The matrix calculation unit 13 calculates a spatial delay matrix including a combination of a plurality of relation values by performing processing of calculating a relation value of the plurality of types of acoustic feature values to be included in a moving window having a predetermined time length, with respect to the plurality of types of acoustic feature values calculated by the feature value calculation unit 12 on a time-series basis for each predetermined time unit, by delaying the moving window by a predetermined delay amount. Here, the matrix calculation unit 13 calculates at least one of an analytical value of detrended cross-correlation analysis (DCCA) (hereinafter, referred to as a DCCA coefficient) and a mutual information amount, as the relation value of the plurality of types of acoustic feature values. At least one indicates that a spatial delay matrix with the DCCA coefficient as an individual matrix element may be calculated, a spatial delay matrix with the mutual information amount as an individual matrix element may be calculated, or both of the spatial delay matrices may be calculated.
The detrended cross-correlation analysis is one type of fractal analysis, and is a method of removing the trend of the linear relationship to be included in the time-series data with a difference operation, and then, of analyzing the cross-correlation. By performing the analysis by removing the trend of a linear relationship, a non-linear and non-stationary relationship of the plurality of acoustic feature values can be analyzed. That is, it is possible to represent the nonlinear relationship among multiple acoustic features, which is a non-stationary relationship that can vary over time, can be indicated by the time-series information of the DCCA coefficient.

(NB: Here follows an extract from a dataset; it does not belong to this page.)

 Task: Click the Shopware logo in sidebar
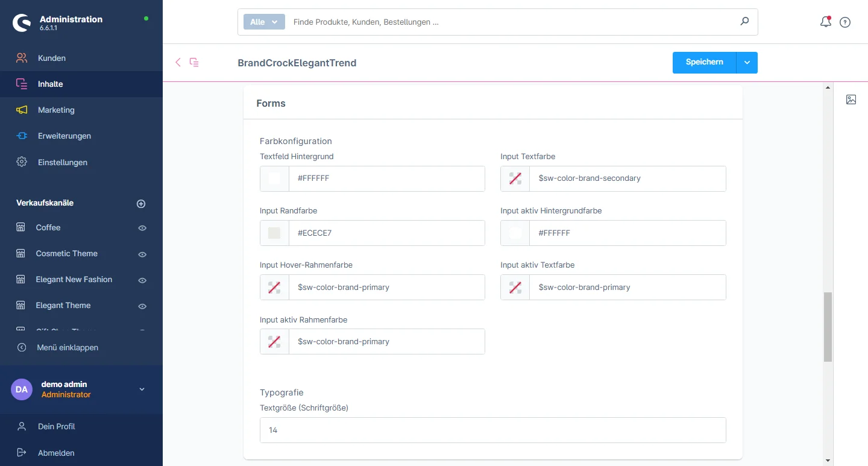click(22, 23)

The mutual information amount is an amount indicating the scale of interdependence between two random variables, in a probability theory and an information theory, and can be said as the scale of an information amount shared by two acoustic feature values. For example, the mutual information amount indicates how accurately can the other acoustic feature value be assumed in a case where one acoustic feature value is specified, and for example. In a case where two acoustic feature values are completely independent from each other, the mutual information amount is zero. In other words, the mutual information amount can be said as an index indicating the degree of a linear or non-linear relationship between two acoustic feature values, and the non-linear and non-stationary relationship of the plurality of acoustic feature values can be indicated by the time-series information of the mutual information amount.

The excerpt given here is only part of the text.